ФРАГМЕНТ СТРАНИЦЫ:
---

Читаем Дневник. 1929-1969. Т. 2 полностью

Сутугина-Кюнер из Сенгилея просила меня достать для нее лекарство Theophedrin. Я достал. Набил ящик сахаром, конфетами, положил туда лекарство — но послать невозможно: почта в Одинцове закрыта, а в Баковке очередь человек 60. Женя в лютый мороз взялся отправить эту посылку, потерял часов пять-шесть, теперь лежит; боюсь, не простудился ли. Сегодня с ним большой разговор о книгах: он терпеть не может Диккенса — и не понимает, как можно любить Достоевского. Больше всего он любит «Мертвые души» и... «Двенадцать стульев».

У меня вялость мозга — катастрофическая. Думаю, что мне уже ничего никогда не написать.

Корплю над страницами и ничего не могу выжать из своего склерозного мозга. <...>

Читаю Конан Дойла — его последние рассказы о Шерлоке — как плоско и тупо. Тагер пишет своего «Ваську Буслаева» — и как я ни стараюсь питать к ней симпатии, никак не могу — хотя она как будто и не плохой человек, но — какой напористый, цепкий и хваткий!5 <...>




2 января. Провожу мои дни в оцепенении. Ничего не делаю, все валится из рук. Если мне 74 года, если завтра смерть, о чем же хлопотать, чего хотеть. Одиночество мое полное: вчера в день нового года не пришло ни одного человека. <...>


21 февраля. Сплю третью ночь с нембуталом — годовщина смерти Марии Борисовны. И нужно же так случиться, чтобы именно на этот день была назначена операция Жени. За все это время, начиная с августа, у Жени не заживает рука — кости не срастаются, я показывал его многим хирургам. <...> Бургман повел Женю к хирургу Еланскому Николаю Николаевичу, огромному мужчине («самому большому изо всех маленьких хирургов» — как выразился Бургман) — и тот, посмотрев на Женину руку, определил: немедленно делать операцию, вбить в кости гвоздь, для чего и положил его в больницу. Операция мучительная: будут делать под наркозом — и потом будет долго болеть, да и поможет ли? Что делать? С кем посоветоваться? Я боюсь всяких гвоздей. <...>

Замечателен, мажорен, оптимистичен, очень умен XX съезд,— хотя говорят на нем большей частью длинно, банально и нудно. Впервые всякому стало отчетливо ясно, что воля истории — за нас.

Сегодня приедут Лида, Коля, Марина — разделить мое горе — как будто такое горе можно разделять!

---

МАТЕРИАЛ ДЛЯ ОБРАБОТКИ:

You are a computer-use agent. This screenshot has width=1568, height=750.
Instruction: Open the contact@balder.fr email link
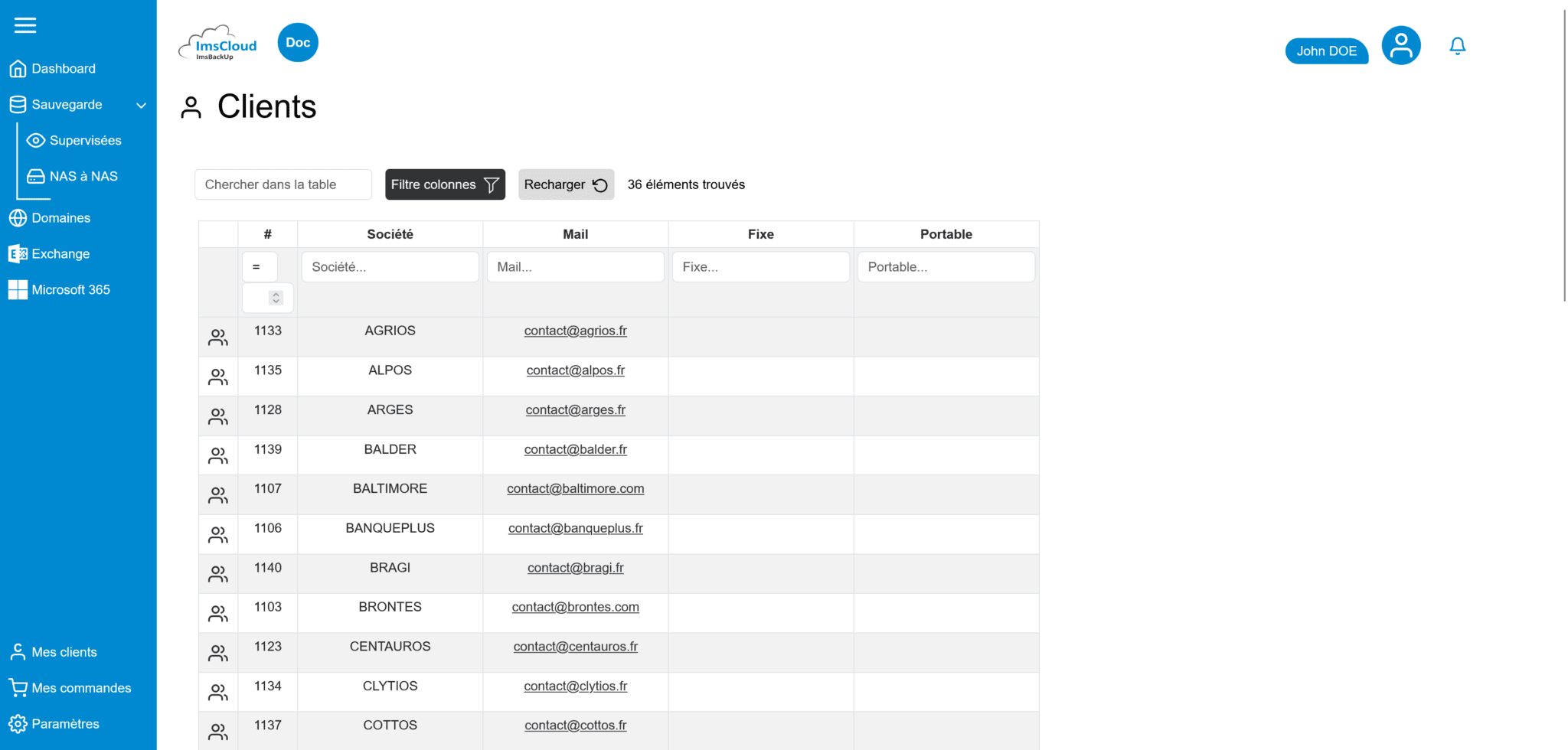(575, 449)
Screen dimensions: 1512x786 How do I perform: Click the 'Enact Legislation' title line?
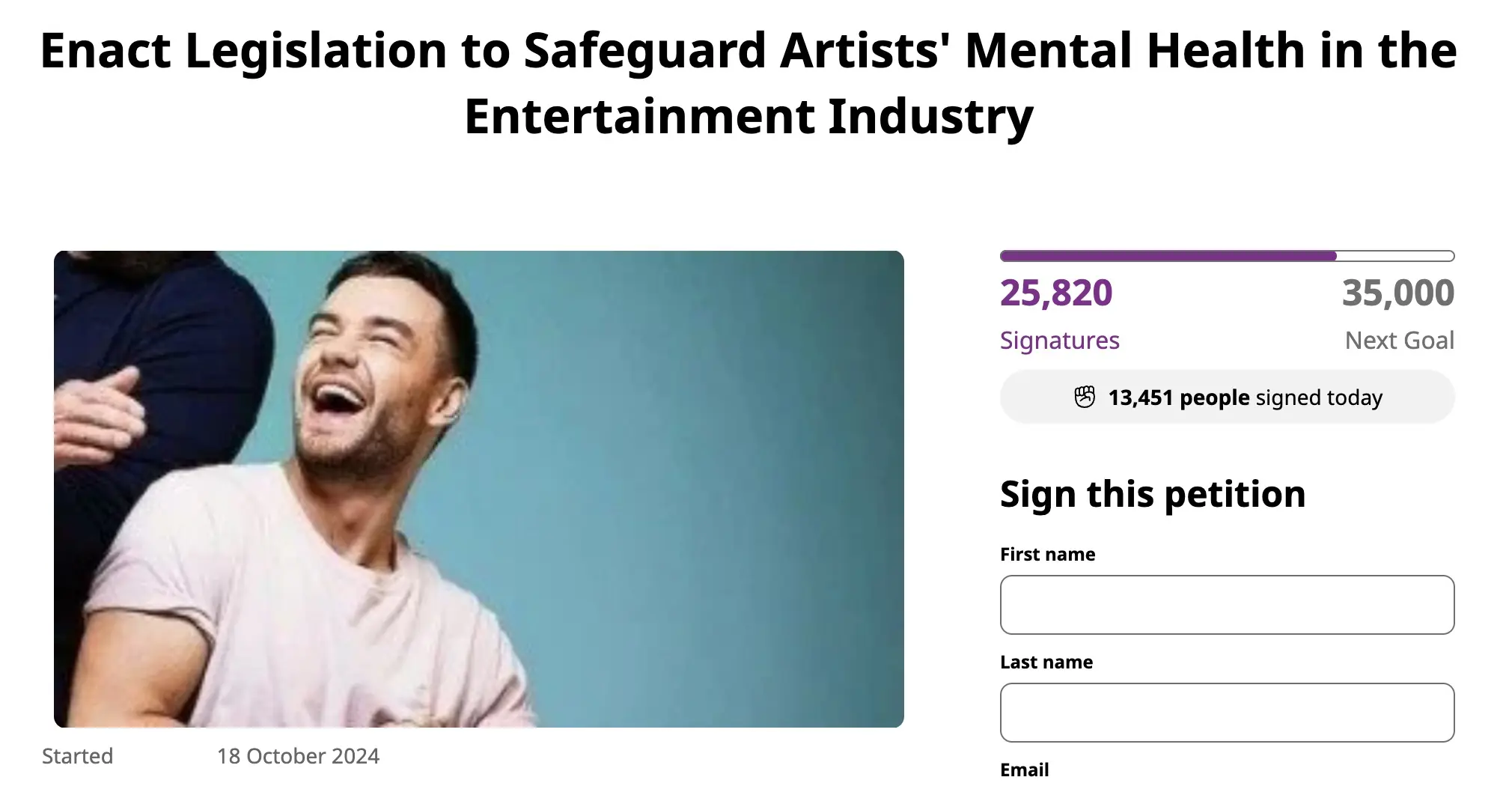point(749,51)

---

ЧТО СДЕЛАТЬ:
- A) Почему, согласно отрывку из дневника, ящик с сахаром, конфетами и лекарством не удавалось отправить? Ответьте одним–тремя предложениями.
- B) Перепишите слово в слово все строки перечня, не включая в ответ изображения.
Перечень никак не связан с отрывком из дневника.

ОТВЕТЫ ПО ЗАДАНИЯМ:
- A) Отправить посылку было невозможно, потому что почта в Одинцове была закрыта, а в Баковке стояла очередь человек в 60.

- B)
You are a computer-use agent. This screenshot has width=1568, height=750.
Instruction: Open the contact@balder.fr email link
(575, 449)
Screen dimensions: 1512x786 How do I perform: Click the 'Enact Legislation' title line?
point(749,51)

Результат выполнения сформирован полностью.